**What you have to do:** Rewrite the data below with "Indicators" changed to "Studies" and everything else left as it is, omitting the pictures.

--- BEGIN Records supplied ---

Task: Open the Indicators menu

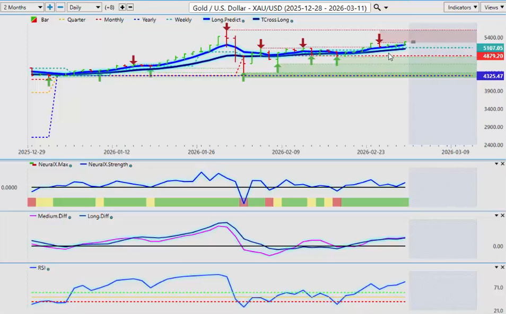Action: coord(461,7)
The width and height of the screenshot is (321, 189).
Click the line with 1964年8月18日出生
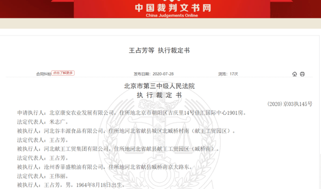(x=71, y=185)
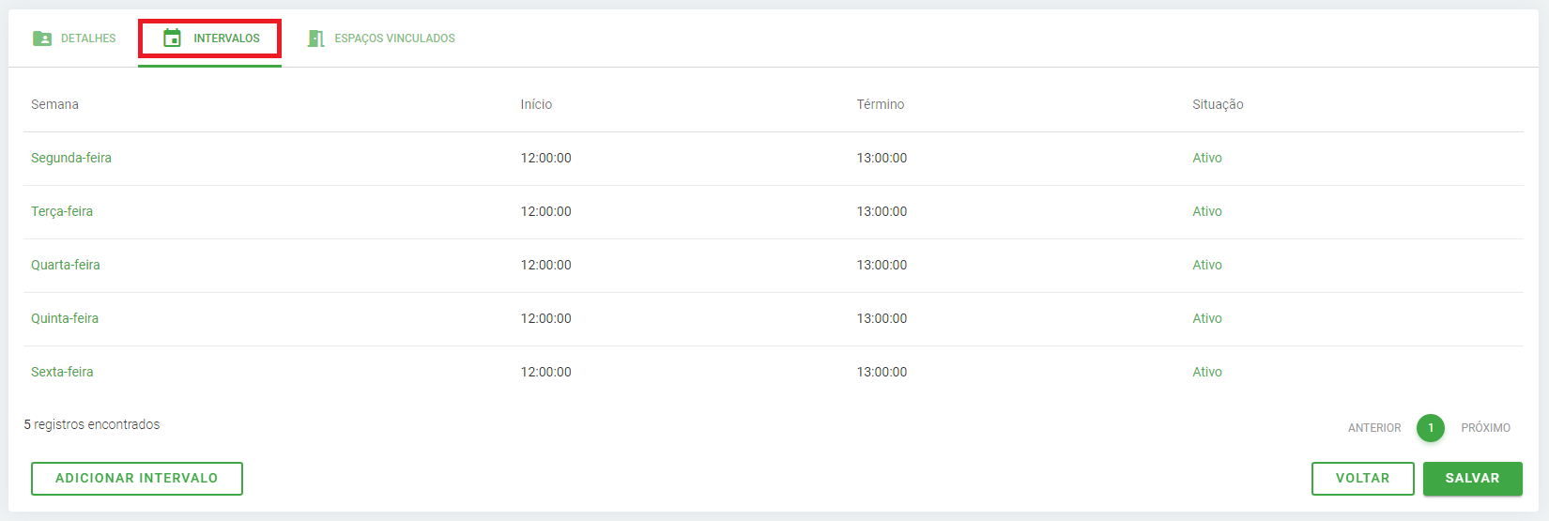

--- END Records supplied ---

**The completed task:**
Task: Open the Studies menu

Action: coord(461,7)
The width and height of the screenshot is (321, 189).
Click the line with 1964年8月18日出生
(x=71, y=185)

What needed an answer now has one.